● Written instruction: Please update the rows from the line with "电工电子实验装置 (98, 581)" up to and including the line with "透明注塑机模型 (92, 1468)", changing "实验装置" to "实验设备" and leaving everything else as it is. Give back only those rows.

● Text and element pointing rows:

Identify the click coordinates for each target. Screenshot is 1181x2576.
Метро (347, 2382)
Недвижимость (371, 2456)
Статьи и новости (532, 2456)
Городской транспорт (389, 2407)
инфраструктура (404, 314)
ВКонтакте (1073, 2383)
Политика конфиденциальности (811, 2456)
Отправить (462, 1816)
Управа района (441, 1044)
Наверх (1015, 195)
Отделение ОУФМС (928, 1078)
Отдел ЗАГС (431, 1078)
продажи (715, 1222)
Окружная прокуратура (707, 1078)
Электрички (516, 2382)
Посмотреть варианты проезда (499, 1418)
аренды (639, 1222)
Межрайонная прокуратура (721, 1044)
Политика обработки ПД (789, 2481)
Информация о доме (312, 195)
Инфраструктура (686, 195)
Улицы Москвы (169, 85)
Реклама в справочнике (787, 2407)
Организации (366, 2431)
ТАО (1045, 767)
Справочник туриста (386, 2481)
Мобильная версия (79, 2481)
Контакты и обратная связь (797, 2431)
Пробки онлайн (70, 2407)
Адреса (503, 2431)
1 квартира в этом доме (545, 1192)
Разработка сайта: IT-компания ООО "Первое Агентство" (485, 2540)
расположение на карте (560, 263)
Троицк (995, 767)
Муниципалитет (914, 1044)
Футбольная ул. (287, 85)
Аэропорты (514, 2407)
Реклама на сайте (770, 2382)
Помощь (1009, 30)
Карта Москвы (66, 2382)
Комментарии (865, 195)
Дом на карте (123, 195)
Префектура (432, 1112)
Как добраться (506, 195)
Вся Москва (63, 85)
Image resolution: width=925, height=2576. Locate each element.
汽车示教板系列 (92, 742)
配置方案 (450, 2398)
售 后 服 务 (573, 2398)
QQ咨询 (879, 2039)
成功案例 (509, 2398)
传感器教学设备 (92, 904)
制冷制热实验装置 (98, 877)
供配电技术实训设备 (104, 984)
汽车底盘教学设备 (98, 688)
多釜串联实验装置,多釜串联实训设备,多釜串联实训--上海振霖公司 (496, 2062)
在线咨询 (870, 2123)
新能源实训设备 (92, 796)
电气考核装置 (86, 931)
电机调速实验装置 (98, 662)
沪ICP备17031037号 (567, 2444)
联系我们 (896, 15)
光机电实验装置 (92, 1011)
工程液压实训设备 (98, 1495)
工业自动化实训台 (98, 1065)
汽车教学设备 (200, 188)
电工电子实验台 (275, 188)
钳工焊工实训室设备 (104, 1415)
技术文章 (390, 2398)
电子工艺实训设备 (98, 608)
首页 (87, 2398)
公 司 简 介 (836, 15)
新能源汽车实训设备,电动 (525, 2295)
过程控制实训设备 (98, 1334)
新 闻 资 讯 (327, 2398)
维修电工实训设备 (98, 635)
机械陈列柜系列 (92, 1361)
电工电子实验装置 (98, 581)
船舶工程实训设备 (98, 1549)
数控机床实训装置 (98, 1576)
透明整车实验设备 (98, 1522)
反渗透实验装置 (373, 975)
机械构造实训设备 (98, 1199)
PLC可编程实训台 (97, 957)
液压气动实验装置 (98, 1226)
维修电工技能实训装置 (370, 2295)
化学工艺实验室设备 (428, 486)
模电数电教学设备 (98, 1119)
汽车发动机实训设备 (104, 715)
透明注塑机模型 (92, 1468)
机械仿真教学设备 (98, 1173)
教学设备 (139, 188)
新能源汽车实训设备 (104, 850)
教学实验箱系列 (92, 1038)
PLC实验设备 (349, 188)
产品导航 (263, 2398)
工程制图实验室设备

● Task response:
电工电子实验设备 (98, 581)
船舶工程实训设备 (98, 1549)
数控机床实训装置 (98, 1576)
透明整车实验设备 (98, 1522)
反渗透实验设备 (373, 975)
机械构造实训设备 (98, 1199)
PLC可编程实训台 (97, 957)
液压气动实验设备 (98, 1226)
维修电工技能实训装置 (370, 2295)
化学工艺实验室设备 (428, 486)
模电数电教学设备 (98, 1119)
汽车发动机实训设备 (104, 715)
透明注塑机模型 (92, 1468)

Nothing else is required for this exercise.